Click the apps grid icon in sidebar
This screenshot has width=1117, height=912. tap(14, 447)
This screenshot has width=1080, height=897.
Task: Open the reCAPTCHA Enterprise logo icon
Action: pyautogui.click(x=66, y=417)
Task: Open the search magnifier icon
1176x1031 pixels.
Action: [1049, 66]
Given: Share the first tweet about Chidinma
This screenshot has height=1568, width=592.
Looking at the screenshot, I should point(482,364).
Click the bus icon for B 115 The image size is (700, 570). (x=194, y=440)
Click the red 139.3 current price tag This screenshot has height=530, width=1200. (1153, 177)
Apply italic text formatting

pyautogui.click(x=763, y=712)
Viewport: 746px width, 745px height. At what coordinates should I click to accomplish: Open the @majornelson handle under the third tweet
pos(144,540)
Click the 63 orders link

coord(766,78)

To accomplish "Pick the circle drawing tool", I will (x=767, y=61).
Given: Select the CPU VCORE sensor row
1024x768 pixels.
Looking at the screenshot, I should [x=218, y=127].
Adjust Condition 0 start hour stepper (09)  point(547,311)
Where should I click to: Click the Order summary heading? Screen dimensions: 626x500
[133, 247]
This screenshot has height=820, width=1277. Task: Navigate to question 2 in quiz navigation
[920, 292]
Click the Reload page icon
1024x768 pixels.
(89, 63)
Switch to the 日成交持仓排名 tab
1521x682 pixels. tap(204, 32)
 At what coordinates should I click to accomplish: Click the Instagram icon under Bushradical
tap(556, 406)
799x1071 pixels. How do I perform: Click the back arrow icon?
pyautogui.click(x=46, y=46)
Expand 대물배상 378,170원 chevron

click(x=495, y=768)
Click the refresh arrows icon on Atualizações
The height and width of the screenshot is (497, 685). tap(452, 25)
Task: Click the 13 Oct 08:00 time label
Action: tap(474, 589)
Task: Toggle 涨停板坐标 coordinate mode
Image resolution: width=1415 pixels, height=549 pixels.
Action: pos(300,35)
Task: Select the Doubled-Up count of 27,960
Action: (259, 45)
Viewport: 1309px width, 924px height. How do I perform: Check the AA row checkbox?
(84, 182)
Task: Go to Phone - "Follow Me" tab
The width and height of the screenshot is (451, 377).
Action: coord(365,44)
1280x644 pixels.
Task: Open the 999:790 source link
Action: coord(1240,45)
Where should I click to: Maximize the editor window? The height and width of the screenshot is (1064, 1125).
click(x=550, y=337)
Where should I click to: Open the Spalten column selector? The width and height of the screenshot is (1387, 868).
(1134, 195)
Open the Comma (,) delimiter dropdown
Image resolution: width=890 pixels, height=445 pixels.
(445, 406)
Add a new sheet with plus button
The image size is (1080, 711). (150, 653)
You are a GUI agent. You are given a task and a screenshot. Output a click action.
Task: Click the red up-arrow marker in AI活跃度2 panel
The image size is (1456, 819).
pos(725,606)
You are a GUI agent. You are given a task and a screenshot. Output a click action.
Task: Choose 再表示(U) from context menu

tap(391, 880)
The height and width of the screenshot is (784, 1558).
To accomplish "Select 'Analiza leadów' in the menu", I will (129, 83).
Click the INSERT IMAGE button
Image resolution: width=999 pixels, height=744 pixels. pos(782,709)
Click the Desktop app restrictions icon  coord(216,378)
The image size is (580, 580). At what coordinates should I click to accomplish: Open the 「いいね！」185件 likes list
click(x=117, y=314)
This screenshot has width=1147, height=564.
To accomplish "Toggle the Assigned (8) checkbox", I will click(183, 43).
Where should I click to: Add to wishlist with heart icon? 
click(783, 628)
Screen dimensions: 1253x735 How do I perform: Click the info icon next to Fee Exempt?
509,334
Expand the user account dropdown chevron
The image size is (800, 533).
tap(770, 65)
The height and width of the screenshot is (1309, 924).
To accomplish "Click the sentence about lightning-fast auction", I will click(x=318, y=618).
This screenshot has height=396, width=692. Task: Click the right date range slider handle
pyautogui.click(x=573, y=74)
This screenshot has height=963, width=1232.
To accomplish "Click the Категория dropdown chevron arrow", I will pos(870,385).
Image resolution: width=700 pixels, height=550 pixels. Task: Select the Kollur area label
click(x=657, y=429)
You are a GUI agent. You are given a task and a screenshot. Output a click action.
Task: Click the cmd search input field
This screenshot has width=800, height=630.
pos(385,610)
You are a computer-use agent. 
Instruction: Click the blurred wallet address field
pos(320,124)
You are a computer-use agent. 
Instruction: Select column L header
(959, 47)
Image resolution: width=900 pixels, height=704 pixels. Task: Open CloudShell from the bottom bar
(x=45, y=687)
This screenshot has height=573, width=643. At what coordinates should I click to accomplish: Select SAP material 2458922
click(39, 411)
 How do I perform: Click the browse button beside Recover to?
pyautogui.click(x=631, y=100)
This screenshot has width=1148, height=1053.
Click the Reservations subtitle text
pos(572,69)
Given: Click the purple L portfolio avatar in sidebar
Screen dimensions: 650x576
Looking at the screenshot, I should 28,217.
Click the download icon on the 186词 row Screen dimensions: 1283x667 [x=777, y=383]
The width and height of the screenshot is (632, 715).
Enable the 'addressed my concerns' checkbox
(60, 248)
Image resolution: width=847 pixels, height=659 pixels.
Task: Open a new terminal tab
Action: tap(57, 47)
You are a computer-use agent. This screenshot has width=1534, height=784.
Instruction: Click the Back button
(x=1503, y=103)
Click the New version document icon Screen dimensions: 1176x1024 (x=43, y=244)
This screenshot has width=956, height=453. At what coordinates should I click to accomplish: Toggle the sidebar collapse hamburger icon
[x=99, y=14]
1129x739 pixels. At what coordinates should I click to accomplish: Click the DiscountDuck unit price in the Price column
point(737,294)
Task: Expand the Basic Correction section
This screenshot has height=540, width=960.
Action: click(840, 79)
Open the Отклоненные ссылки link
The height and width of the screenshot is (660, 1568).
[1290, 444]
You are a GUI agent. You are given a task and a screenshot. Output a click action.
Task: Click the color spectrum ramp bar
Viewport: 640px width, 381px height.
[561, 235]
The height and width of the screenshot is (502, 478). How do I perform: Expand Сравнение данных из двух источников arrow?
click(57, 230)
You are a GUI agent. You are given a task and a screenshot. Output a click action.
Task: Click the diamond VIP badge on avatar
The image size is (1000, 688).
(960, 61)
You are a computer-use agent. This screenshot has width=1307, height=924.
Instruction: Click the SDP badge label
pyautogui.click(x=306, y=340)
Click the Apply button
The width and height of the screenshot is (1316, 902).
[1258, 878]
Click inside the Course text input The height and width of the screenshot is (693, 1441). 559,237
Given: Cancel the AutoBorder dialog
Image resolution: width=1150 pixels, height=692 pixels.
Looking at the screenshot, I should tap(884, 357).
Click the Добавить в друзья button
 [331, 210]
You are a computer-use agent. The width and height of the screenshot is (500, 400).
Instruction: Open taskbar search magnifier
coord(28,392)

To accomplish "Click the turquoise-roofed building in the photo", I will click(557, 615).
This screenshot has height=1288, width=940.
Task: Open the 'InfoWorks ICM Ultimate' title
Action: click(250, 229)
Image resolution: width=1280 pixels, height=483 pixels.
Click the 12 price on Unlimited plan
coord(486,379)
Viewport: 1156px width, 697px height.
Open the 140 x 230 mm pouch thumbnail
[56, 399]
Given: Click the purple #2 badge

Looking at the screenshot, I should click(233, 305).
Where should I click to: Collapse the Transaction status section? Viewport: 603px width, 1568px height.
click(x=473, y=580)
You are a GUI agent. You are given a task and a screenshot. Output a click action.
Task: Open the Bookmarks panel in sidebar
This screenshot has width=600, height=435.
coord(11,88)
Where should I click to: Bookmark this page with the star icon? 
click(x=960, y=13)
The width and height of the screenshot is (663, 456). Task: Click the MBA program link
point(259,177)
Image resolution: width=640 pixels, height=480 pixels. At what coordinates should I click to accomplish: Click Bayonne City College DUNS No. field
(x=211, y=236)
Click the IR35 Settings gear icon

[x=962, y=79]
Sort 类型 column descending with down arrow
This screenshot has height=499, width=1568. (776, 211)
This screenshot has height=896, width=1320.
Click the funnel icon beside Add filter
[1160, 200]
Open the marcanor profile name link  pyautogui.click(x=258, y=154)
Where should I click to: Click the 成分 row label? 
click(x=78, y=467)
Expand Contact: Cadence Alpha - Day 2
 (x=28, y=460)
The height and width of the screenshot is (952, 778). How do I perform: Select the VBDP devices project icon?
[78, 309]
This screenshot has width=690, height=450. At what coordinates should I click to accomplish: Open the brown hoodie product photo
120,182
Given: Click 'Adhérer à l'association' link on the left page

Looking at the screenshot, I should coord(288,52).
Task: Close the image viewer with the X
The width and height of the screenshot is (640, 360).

^^^^^^^^

About this exercise: Only the lines from the beginning of the material to the line containing "Click the bus" should be echoed, verbatim and in full.

Task result:
Click the apps grid icon in sidebar
This screenshot has width=1117, height=912. tap(14, 447)
This screenshot has width=1080, height=897.
Task: Open the reCAPTCHA Enterprise logo icon
Action: pyautogui.click(x=66, y=417)
Task: Open the search magnifier icon
1176x1031 pixels.
Action: [1049, 66]
Given: Share the first tweet about Chidinma
This screenshot has height=1568, width=592.
Looking at the screenshot, I should point(482,364).
Click the bus icon for B 115 The image size is (700, 570). (x=194, y=440)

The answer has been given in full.